[Items from a data source]
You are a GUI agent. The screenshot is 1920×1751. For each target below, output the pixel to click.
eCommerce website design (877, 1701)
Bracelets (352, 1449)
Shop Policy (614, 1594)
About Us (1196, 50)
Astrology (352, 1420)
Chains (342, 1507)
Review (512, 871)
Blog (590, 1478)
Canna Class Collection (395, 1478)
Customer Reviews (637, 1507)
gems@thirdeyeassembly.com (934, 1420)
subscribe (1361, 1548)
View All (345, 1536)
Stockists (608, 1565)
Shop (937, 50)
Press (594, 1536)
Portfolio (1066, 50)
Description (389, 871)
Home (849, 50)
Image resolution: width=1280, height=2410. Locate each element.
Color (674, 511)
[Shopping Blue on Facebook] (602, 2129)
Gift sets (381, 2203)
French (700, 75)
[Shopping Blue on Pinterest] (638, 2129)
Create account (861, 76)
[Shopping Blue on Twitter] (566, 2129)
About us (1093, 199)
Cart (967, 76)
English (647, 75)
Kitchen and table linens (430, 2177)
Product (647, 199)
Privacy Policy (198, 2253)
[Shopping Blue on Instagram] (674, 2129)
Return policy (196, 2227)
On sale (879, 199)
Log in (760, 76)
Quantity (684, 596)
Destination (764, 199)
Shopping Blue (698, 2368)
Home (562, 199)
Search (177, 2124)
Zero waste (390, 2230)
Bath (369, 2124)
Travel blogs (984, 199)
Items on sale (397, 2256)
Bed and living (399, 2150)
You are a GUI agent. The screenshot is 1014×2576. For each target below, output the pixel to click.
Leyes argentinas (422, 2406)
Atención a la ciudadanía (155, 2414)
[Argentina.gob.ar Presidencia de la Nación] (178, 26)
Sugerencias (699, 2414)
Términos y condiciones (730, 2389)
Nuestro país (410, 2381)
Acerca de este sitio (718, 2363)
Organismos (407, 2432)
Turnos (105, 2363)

* **Task directions**
Above are the records; from them, give again exactly the lines from the one containing "Blog (590, 1478)" through the one containing "Leyes argentinas (422, 2406)", both included.

* **Reply**
Blog (590, 1478)
Canna Class Collection (395, 1478)
Customer Reviews (637, 1507)
gems@thirdeyeassembly.com (934, 1420)
subscribe (1361, 1548)
View All (345, 1536)
Stockists (608, 1565)
Shop (937, 50)
Press (594, 1536)
Portfolio (1066, 50)
Description (389, 871)
Home (849, 50)
Image resolution: width=1280, height=2410. Locate each element.
Color (674, 511)
[Shopping Blue on Facebook] (602, 2129)
Gift sets (381, 2203)
French (700, 75)
[Shopping Blue on Pinterest] (638, 2129)
Create account (861, 76)
[Shopping Blue on Twitter] (566, 2129)
About us (1093, 199)
Cart (967, 76)
English (647, 75)
Kitchen and table linens (430, 2177)
Product (647, 199)
Privacy Policy (198, 2253)
[Shopping Blue on Instagram] (674, 2129)
Return policy (196, 2227)
On sale (879, 199)
Log in (760, 76)
Quantity (684, 596)
Destination (764, 199)
Shopping Blue (698, 2368)
Home (562, 199)
Search (177, 2124)
Zero waste (390, 2230)
Bath (369, 2124)
Travel blogs (984, 199)
Items on sale (397, 2256)
Bed and living (399, 2150)
You are a GUI agent. The screenshot is 1014×2576. For each target below, output the pixel to click.
Leyes argentinas (422, 2406)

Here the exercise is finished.